One long ago day b.c. (before children) my husband, J, and I went over to some friends’ house for dinner. They put their 8 month old on the floor and scattered cheerios around him to buy some time while they finished prepping dinner. J and I tried desperately not to show how horrified we were by this action. Later, once we had left, we talked about how we would never feed our child anything off the floor. Heaven forbid!
Then we had our first child.
As the months wore on, we learned to eat our “We’ll never do that”s with gusto. Since having our second child, we have learned that parenting gets even more flexible. Here are some differences I have found between first child standards and second child standards.
With our first child, I:
- disinfected everything.
- found the first few months a bit boring with all the sleeping and just staring at each other.
- read 5 million “raising a child” books (don’t know how I had time- maybe when he was sleeping?).
- was all about milestones. I was very watchful and aware of them and meticulously recorded all new skills on the calendar.
- was appalled when my hair falling started falling out. I remember thinking, “This can’t be normal. Is there something wrong with me?”
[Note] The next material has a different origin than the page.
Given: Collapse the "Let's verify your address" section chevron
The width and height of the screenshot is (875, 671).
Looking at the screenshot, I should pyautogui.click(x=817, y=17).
- scattered cheerios on the highchair, the exersaucer, the bumbo tray, any clean surface.
Now with our second, the rules have changed again.
- There is a 5 to 30 second rule in play regarding food or toys on the floor depending on the situation…and depending on when I notice the problem.
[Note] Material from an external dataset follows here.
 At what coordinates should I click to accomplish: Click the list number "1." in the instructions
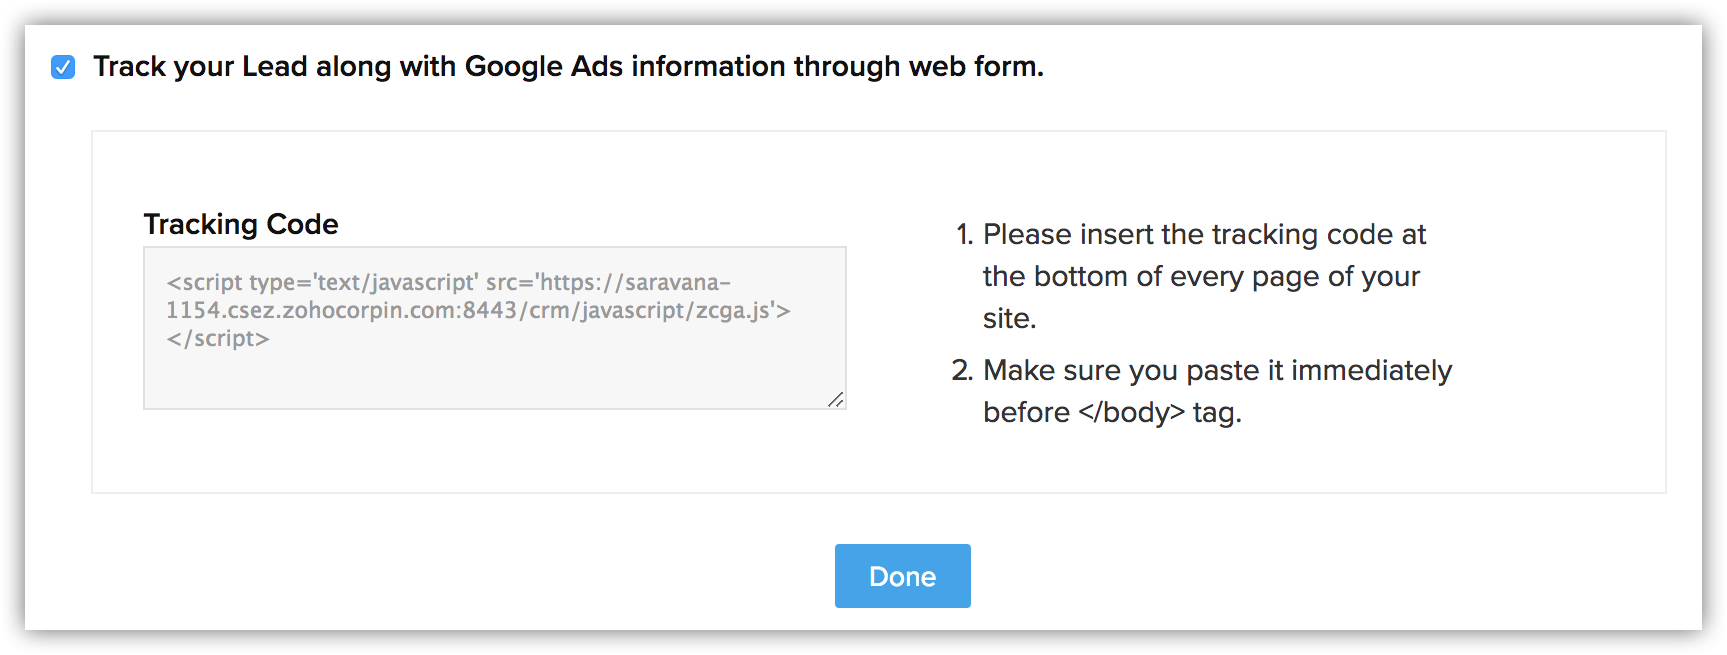pos(964,235)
- I blinked and Q was 3 months old. Blinked again and she was 6 months and so on. And this time around I am thankful any time Q sleeps because it allows for a bit of breathing space and for one-on-one time with C.
- Childrearing books? Haven’t even opened a book.
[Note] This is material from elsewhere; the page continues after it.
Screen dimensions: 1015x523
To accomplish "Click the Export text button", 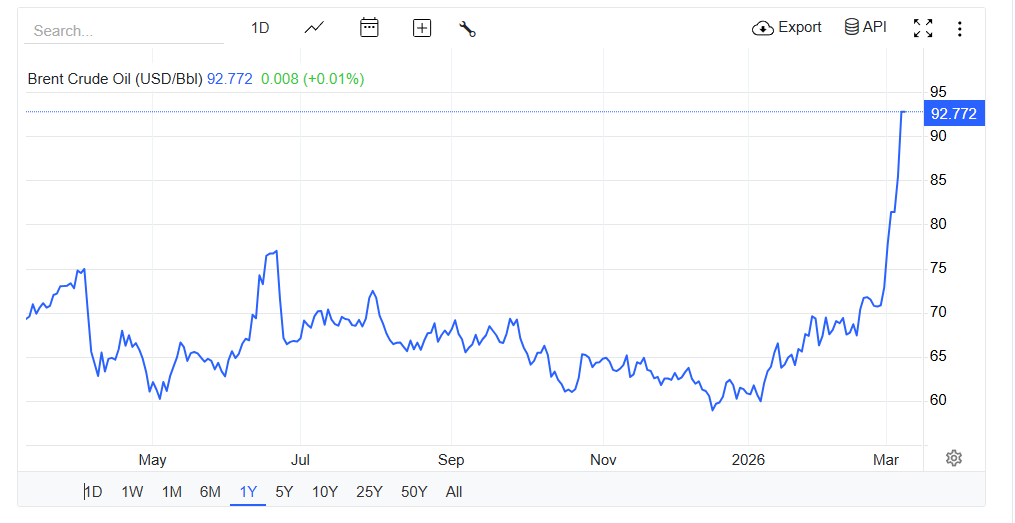I will 800,27.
- Q seems alert and strong. I no longer remember when all the milestones “should” be reached, and I figure she’ll get to it when she gets to it. There are a couple of notes on the calendar…if I can find a pen…
- This time when the hair started falling out all I thought was, “Ah, this is nothing. There are no drifts of my hair on the floor yet.”
- Bring on the cheerios on the floor or any relatively cleanish surface! If it keeps them happy for a minute or two, I’m game!
For all these differences and more, there are some crucial similarities of course. Feelings have not relaxed. The overwhelming love, the awe at the fragility and delicate nature of Q’s fingers and tiny toes, and the swell of happiness when she smiles at me when I pick her up, and the joy of being a mom are all the same, if not increased for the both of them.
In terms of standards, though, I do wonder, what happens if you have a third? Imagine that Duggars’ family with 18 and counting children…never mind a 5 second rule, they must have a three day rule in play by that point!
What are some “I’ll never do that”s that you have taken back? If you have more than one child, any differences between how you’ve raised them?